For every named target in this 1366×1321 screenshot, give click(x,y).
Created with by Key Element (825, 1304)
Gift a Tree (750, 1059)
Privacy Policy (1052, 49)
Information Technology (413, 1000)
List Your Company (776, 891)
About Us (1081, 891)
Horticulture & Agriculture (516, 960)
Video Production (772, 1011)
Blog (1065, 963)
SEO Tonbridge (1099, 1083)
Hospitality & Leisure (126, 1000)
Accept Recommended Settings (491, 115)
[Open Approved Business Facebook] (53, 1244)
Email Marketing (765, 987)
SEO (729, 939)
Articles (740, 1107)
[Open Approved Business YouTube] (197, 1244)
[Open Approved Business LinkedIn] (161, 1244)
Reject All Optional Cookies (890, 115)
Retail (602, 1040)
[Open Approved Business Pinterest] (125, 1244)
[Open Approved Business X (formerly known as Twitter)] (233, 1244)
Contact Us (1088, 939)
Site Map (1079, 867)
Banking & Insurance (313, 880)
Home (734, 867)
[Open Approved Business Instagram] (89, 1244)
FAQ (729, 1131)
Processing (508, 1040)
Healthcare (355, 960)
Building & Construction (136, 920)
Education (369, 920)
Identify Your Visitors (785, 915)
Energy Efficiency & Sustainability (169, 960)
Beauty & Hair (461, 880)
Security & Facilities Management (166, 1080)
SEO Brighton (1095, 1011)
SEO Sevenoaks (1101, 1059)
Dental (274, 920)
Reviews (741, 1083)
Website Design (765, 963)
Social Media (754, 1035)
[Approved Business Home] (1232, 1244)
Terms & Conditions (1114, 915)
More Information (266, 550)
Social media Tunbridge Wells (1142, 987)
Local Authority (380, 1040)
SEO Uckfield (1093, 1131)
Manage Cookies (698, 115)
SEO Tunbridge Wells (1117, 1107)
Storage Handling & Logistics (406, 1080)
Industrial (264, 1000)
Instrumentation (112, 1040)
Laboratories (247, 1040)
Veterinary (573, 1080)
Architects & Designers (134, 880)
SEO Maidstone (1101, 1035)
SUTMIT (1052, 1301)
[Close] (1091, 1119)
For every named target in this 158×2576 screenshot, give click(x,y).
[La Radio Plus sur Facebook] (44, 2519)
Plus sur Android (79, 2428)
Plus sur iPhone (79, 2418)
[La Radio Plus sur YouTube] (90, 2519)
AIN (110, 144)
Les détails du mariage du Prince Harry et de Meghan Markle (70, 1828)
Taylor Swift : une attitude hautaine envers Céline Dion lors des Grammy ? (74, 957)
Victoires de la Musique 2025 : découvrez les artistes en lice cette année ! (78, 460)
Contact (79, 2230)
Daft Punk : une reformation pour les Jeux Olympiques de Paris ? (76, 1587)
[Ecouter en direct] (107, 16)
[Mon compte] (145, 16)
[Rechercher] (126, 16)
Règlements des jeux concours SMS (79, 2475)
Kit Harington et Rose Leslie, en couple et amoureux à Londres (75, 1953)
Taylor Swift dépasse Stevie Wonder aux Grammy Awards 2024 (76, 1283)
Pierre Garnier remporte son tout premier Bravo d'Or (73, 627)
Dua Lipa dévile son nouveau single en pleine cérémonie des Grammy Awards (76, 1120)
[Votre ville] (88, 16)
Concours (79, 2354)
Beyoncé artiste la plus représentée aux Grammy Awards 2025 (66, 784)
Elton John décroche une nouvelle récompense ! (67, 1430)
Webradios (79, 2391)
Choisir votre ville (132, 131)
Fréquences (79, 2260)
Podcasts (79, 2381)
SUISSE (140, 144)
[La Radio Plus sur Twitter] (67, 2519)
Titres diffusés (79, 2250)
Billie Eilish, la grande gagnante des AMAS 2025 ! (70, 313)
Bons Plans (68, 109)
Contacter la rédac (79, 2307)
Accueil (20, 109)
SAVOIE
****************
Task objective:
Write out the whole listing above, keeping each line exactly as it is.

Problem solution:
For every named target in this 1366×1321 screenshot, give click(x,y).
Created with by Key Element (825, 1304)
Gift a Tree (750, 1059)
Privacy Policy (1052, 49)
Information Technology (413, 1000)
List Your Company (776, 891)
About Us (1081, 891)
Horticulture & Agriculture (516, 960)
Video Production (772, 1011)
Blog (1065, 963)
SEO Tonbridge (1099, 1083)
Hospitality & Leisure (126, 1000)
Accept Recommended Settings (491, 115)
[Open Approved Business Facebook] (53, 1244)
Email Marketing (765, 987)
SEO (729, 939)
Articles (740, 1107)
[Open Approved Business YouTube] (197, 1244)
[Open Approved Business LinkedIn] (161, 1244)
Reject All Optional Cookies (890, 115)
Retail (602, 1040)
[Open Approved Business Pinterest] (125, 1244)
[Open Approved Business X (formerly known as Twitter)] (233, 1244)
Contact Us (1088, 939)
Site Map (1079, 867)
Banking & Insurance (313, 880)
Home (734, 867)
[Open Approved Business Instagram] (89, 1244)
FAQ (729, 1131)
Processing (508, 1040)
Healthcare (355, 960)
Building & Construction (136, 920)
Education (369, 920)
Identify Your Visitors (785, 915)
Energy Efficiency & Sustainability (169, 960)
Beauty & Hair (461, 880)
Security & Facilities Management (166, 1080)
SEO Brighton (1095, 1011)
SEO Sevenoaks (1101, 1059)
Dental (274, 920)
Reviews (741, 1083)
Website Design (765, 963)
Social Media (754, 1035)
[Approved Business Home] (1232, 1244)
Terms & Conditions (1114, 915)
More Information (266, 550)
Social media Tunbridge Wells (1142, 987)
Local Authority (380, 1040)
SEO Uckfield (1093, 1131)
Manage Cookies (698, 115)
SEO Tunbridge Wells (1117, 1107)
Storage Handling & Logistics (406, 1080)
Industrial (264, 1000)
Instrumentation (112, 1040)
Laboratories (247, 1040)
Veterinary (573, 1080)
Architects & Designers (134, 880)
SEO Maidstone (1101, 1035)
SUTMIT (1052, 1301)
[Close] (1091, 1119)
For every named target in this 158×2576 screenshot, give click(x,y).
[La Radio Plus sur Facebook] (44, 2519)
Plus sur Android (79, 2428)
Plus sur iPhone (79, 2418)
[La Radio Plus sur YouTube] (90, 2519)
AIN (110, 144)
Les détails du mariage du Prince Harry et de Meghan Markle (70, 1828)
Taylor Swift : une attitude hautaine envers Céline Dion lors des Grammy ? (74, 957)
Victoires de la Musique 2025 : découvrez les artistes en lice cette année ! (78, 460)
Contact (79, 2230)
Daft Punk : une reformation pour les Jeux Olympiques de Paris ? (76, 1587)
[Ecouter en direct] (107, 16)
[Mon compte] (145, 16)
[Rechercher] (126, 16)
Règlements des jeux concours SMS (79, 2475)
Kit Harington et Rose Leslie, en couple et amoureux à Londres (75, 1953)
Taylor Swift dépasse Stevie Wonder aux Grammy Awards 2024 (76, 1283)
Pierre Garnier remporte son tout premier Bravo d'Or (73, 627)
Dua Lipa dévile son nouveau single en pleine cérémonie des Grammy Awards (76, 1120)
[Votre ville] (88, 16)
Concours (79, 2354)
Beyoncé artiste la plus représentée aux Grammy Awards 2025 (66, 784)
Elton John décroche une nouvelle récompense ! (67, 1430)
Webradios (79, 2391)
Choisir votre ville (132, 131)
Fréquences (79, 2260)
Podcasts (79, 2381)
SUISSE (140, 144)
[La Radio Plus sur Twitter] (67, 2519)
Titres diffusés (79, 2250)
Billie Eilish, la grande gagnante des AMAS 2025 ! (70, 313)
Bons Plans (68, 109)
Contacter la rédac (79, 2307)
Accueil (20, 109)
SAVOIE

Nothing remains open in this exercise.